On Thursday, Dr. Clancy announced the University of Tulsa’s True Commitment, a plan that led to budget cuts and consolidations all around. There were many changes that were released, but the one that has most students scratching their heads is the new Professional Super College. This new college combines the Oxley College of Health Sciences, the Collins College of Business and the College of Law. With all these new changes, I have created a guide to what everyone needs to know to fit right in at the new Professional Super College.
First off, fashion attire. It’s different in the Super College. Don’t worry — for super business casual, you can still wear your spandex. T-shirts with your professional super symbol are also perfectly fine, but you still need shoes, even if your professional super suit has them “built in”.
For a super business professional, yes, ties are a must, but we know the Professional Super College (PSC) logo capes are required on every third Tuesday (Super Tuesday). So make sure that your tie and cape complement each other (they don’t have to be the exact same shade of mauve, but they should be close).
For super business formal, only half masks are allowed, and the closer they look to the Phantom of the Opera masks (in your super colors, of course), the better. Super suits (tuxedos, of course) are required, and only one-shoulder capes are allowed (less than three-feet long) in your tertiary super color.
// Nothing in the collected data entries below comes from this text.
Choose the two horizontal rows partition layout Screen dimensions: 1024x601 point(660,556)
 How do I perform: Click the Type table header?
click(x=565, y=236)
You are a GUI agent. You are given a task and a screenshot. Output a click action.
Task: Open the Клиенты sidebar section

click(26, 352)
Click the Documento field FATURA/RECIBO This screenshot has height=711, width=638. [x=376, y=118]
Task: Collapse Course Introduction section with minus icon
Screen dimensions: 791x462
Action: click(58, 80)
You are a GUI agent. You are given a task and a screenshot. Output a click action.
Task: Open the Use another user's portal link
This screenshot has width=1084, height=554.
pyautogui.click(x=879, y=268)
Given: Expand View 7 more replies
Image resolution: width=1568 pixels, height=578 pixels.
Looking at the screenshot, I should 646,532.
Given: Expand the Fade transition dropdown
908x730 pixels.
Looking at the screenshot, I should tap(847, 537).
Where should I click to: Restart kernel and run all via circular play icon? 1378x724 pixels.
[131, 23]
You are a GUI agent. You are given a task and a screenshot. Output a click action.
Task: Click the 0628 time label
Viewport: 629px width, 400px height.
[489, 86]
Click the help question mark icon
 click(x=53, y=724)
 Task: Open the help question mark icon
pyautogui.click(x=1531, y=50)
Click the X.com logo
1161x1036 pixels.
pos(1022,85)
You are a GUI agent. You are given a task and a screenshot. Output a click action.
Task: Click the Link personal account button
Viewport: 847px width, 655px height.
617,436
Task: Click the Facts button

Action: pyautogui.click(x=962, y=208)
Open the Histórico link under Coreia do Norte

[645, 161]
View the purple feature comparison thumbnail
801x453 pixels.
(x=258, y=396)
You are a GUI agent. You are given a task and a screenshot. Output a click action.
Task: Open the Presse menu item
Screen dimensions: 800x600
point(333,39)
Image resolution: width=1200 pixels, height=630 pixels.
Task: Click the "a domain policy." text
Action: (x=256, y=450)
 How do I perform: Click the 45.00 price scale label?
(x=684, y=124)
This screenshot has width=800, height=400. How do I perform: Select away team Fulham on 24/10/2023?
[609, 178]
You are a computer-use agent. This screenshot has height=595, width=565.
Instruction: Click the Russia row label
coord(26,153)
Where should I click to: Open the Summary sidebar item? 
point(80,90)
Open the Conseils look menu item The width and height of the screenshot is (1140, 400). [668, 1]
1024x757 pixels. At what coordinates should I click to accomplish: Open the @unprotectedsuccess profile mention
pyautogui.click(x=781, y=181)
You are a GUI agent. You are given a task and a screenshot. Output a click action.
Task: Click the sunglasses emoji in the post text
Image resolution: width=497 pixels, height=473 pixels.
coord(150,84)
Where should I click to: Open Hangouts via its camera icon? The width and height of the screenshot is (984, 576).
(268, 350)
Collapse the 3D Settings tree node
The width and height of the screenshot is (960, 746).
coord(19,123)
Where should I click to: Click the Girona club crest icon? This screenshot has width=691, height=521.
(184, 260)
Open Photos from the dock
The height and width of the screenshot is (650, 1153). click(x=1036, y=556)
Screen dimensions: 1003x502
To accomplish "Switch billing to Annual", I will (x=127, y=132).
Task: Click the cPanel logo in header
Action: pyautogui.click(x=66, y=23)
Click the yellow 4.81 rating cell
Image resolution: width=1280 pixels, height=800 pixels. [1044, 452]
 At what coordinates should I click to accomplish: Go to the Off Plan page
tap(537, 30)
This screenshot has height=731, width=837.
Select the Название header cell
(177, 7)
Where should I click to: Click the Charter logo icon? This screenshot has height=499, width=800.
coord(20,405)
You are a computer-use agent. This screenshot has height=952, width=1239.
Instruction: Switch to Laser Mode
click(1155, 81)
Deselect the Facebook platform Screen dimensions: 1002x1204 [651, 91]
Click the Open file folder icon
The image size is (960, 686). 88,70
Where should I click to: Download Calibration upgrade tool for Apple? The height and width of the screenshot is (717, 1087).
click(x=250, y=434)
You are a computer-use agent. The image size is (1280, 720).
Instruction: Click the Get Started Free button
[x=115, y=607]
Now, I know all the woke PSC students know about Edna Mode’s opinions on capes (“caught in a jet turbine” and all that), but honestly I don’t see the logic in her argument at all. Since there aren’t any philosophy majors to back up her argument, the PSC went full steam ahead with the monogrammed capes.
Now that attire is out of the way, it’s time to get to nitty-gritty: professional super powers. While no one is quite sure what the health science students do in their magical building downtown, as part of the PSC, there is a new task for every freshman: create the professional super serums for the rest of the incoming class. These might range widely from some extra alcohol from that party last night to a unique mixture that definitely has something radioactive in it.
One of the new university studies courses only for PSC students is to figure out how to work these new powers and identify their secret identity, or as some of the students prefer to refer to it: their super businessona. These classes are unique in that they have some aspects that aren’t found anywhere else anymore, including working on designing costumes, determining what color palette is most compatible with your professional super powers and designing your professional secret symbol.
With all the new professional super things to learn and deal with in the PSC, I hope this guide is helpful in fitting in. Don’t forget to bribe the right health sciences student for a good serum and never choose chartruice as a super color, and you should fit right in at the PSC!